И видел я, что и Виктория
ПРОЧУВСТВОВАЛА меня и так же видела все внутри меня и так же радовалась
тому, что чувства наши будто близнецы и также ПОГРУЖАЛАСЬ Виктория В
МЕНЯ и видела она всю душу мою и все в ней было словно отраженьем ее самой
потому так радовалась Виктория, как и я. И пока мы стояли, время текло вокруг
нас, но совершенно не замечали мы этого течения и не видели толпы, не
слышали громко дребезжащие конки, резво бегущие по брусчатке и покрикиваний
возничих, не видели и не замечали, и все стояли подле друг друга и боялись
отпустить руки наши, словно могло прекратиться это чувство, вдруг охватившее
нас и превратившее в одно целое и оттого стояли мы и чувствовали друг друга
все сильнее и сильнее словно ныряя друг в друге, будто резвящиеся дельфины в
мягком и теплом море.

И было все это настолько прекрасным и наполненным
жизнью ощущением, что закрыл я глаза и предался этим ощущениям и весь я
будто исчез и осталось от меня лишь кончики пальцев, коими я и дотрагивался до
нежной руки Виктории и срастался с ней, будто привитая ветка вишни на новое
дерево и чувствовал я все ее соки и питали они меня и будто заново рождался я и
познавал весь мир заново - через Викторию, как ребенок внутри матери и все,
буквально все, абсолютно все, весь мир терял значение и были лишь наши руки,
которые сами тянулись друг к другу и переплетались и радовались мы, что
наконец встретились мы, что и было предначертано нам самой судьбой.

И пустое
прошлое наше вдруг обрывалось резко вниз и перед нами расстилалась новая
дорога, идущая в будущее и знали мы, что суждено далее нам идти по дороге
этой лишь вместе и никогда больше поодиночке и что весь мир ракрывается
перед нами в новом свете и свет этот будет всегда помогать нам и вести не через
ямы и овраги жизни, а только по ровной дороге, покрытой мягкой травой и всегда
будет свет над нашими головами и никогда дождь или ливень, или град или снег.
Так будет это всегда и лишь потому, что наступил час соединения двоих в одно
целое навсегда и даже дольше вечности.

И продолжалось бы это чувство
бесконечно, если бы не один господин в клетчатой кепи не пнул меня неожиданно
локтем и не сказал довольно громко вслух, дескать, стал верстовым столбом и не
обойти его вовсе, да настолько громко, что некоторые даже обернулись и
корящими взглядами посмотрели на меня.
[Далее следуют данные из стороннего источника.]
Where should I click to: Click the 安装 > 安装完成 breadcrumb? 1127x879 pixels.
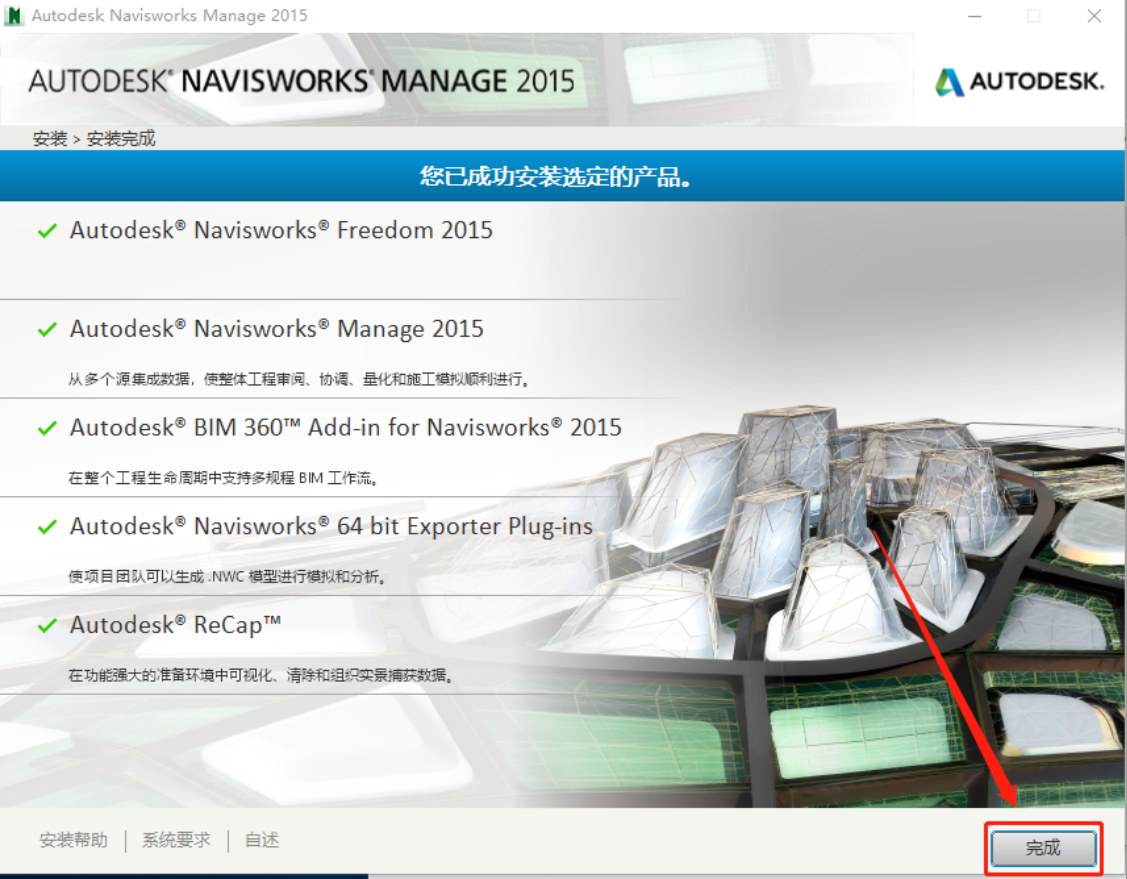(94, 139)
А господин этот все же довольно
чувствительно пнул меня локтем в бок, и боль от удара этого все нарастала и к
моему сожалению ненадолго вернула меня к прежнему состоянию и вдруг снова
пришлось мне говорить на языке людей, а не чувств, и все еще держа Викторию
за руку, я спросил ее — Я очень хотел бы вновь угостить вас чашечкой кофе,
Виктория. Вы не откажите мне в этом удовольствии?

От слов моих и Виктория
тоже будто пробудилась от сна и улыбнувшись, слегка кивнула и ответила —
пойдемте же, но только за тот же столик, что и в прошлый раз. Мне понравилось
быть с вами там, Рихард — произнесла Виктория и я было уже обрадовался и
вдруг заметил, что мы по прежнему держимся за руки и не собираемся отпускать
их вовсе, и было это настолько естественным, будто бы всегда ее рука была в
моей и всегда моя рука обдавало жаром прохладную и нежную руку Виктории. И
совершенно затаив дыхание, вдруг решился я на большее и слегка, едва заметно
погладил вдруг руку Виктории и едва я сделал это, как вдруг словно сжался от
того, что позволил себе больше, чем можно и представилось мне, как вдруг
отдергивает руку свою Виктория и уходит прочь, навсегда. И сердце мое тотчас
забилось часто-часто, и уже было решил я умереть, не сходя с этого места, за
поступок свой, как вдруг неожиданно почувствовал, что рука Виктории не
отдергнулась, а наоборот, лишь еще сильнее прижалась к моей руке.

И от этого
понял я, что испугался я вовсе даже напрасно, что и Виктория хочет быть со мной
и испытывает ко мне такое же сильное чувство, что и я к ней, и что не обманулись
мы, и не показалось нам, что будто суждено нам быть вместе всегда, а на самом
деле все это и что стали мы с Викторией единым целым и уж более никогда не
будем поодиночке, а всегда вместе и только так и никак иначе. Никак.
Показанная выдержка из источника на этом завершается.